Wet down each layer thoroughly as you go. This is the essential first step to kick things off. Lignins (which make woody plants woody and rigid) will soften and beneficial mycelium (fungi) and bacteria will move in.
Once it’s built, leave it for four days. After this time, you should see that it’s heated up considerably if you dig into the heap a little. It’s not unusual to see steam coming off! You will also notice a lovely earthy fragrance, like a forest floor. You may also see silvery filaments, evidence of the fungal activity in the heap.
Then turn it over completely every second day (this is where it helps to have a free spot next to the heap) until it stops cooking or you’re happy with the result. It should take about three weeks, but it may take longer if the process is slowed for some reason; for example, if the initial ingredients weren’t broken apart/cut up/chipped enough. Ideally, even leaves should be crushed, as any break in the skin of the material will assist the process. In hot weather it can bake and dry out, which can also cause a delay, or in winter it can get drenched and cold, also slowing the process.
When turning your heap, try to get the stuff on the outside into the inside, and vice versa. Once the aerobic bacteria doing the work have dissipated, the heap will cool down naturally. Just leave it a week or so and you will see the worms, slaters and other friends move back in.
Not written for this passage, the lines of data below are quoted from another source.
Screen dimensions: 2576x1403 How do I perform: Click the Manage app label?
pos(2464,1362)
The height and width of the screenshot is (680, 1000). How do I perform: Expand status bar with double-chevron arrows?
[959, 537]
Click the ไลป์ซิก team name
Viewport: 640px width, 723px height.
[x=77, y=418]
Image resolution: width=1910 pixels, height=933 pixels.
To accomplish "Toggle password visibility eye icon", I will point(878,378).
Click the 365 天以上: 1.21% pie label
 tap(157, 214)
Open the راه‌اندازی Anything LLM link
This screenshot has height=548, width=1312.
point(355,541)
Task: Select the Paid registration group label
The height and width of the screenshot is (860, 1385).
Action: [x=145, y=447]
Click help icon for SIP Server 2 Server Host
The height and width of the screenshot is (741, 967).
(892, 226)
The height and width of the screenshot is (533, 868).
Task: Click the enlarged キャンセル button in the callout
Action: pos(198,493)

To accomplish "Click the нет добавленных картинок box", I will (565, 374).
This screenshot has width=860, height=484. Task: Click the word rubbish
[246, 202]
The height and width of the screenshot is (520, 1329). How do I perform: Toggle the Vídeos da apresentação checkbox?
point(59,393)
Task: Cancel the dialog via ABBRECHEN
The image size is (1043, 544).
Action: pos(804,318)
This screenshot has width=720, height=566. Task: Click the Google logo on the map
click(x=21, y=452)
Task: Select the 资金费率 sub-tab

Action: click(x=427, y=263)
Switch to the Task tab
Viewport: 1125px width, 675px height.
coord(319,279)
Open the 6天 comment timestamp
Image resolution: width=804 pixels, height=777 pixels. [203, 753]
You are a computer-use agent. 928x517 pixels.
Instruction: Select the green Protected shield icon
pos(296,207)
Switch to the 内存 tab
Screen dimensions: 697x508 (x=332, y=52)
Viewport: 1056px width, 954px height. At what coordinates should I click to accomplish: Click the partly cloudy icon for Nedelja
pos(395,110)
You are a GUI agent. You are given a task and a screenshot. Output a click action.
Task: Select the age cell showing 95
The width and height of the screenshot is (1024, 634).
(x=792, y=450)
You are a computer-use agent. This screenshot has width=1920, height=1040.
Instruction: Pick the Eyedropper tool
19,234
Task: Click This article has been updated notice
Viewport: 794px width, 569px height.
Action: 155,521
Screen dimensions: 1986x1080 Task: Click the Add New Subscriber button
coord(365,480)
Then you know it’s ready to use. This whole process can take as little as a month or so.
Use straight on garden beds, or get a sheet of mesh, place over your wheelbarrow and sift it, to leave you with a beautiful fine mix suitable for mixing in with your potting mix, raising seed or cuttings, or whatever you fancy. The leftover bigger bits can then be used to start your next heap!
Possible problems when building a hot compost
One potential problem is that the heap doesn’t heat up. This is usually due to not enough ‘greens’ or it not being damp enough. The heap could also get a bit sludgy or whiffy if you don’t use enough ‘browns’ or aerate it sufficiently.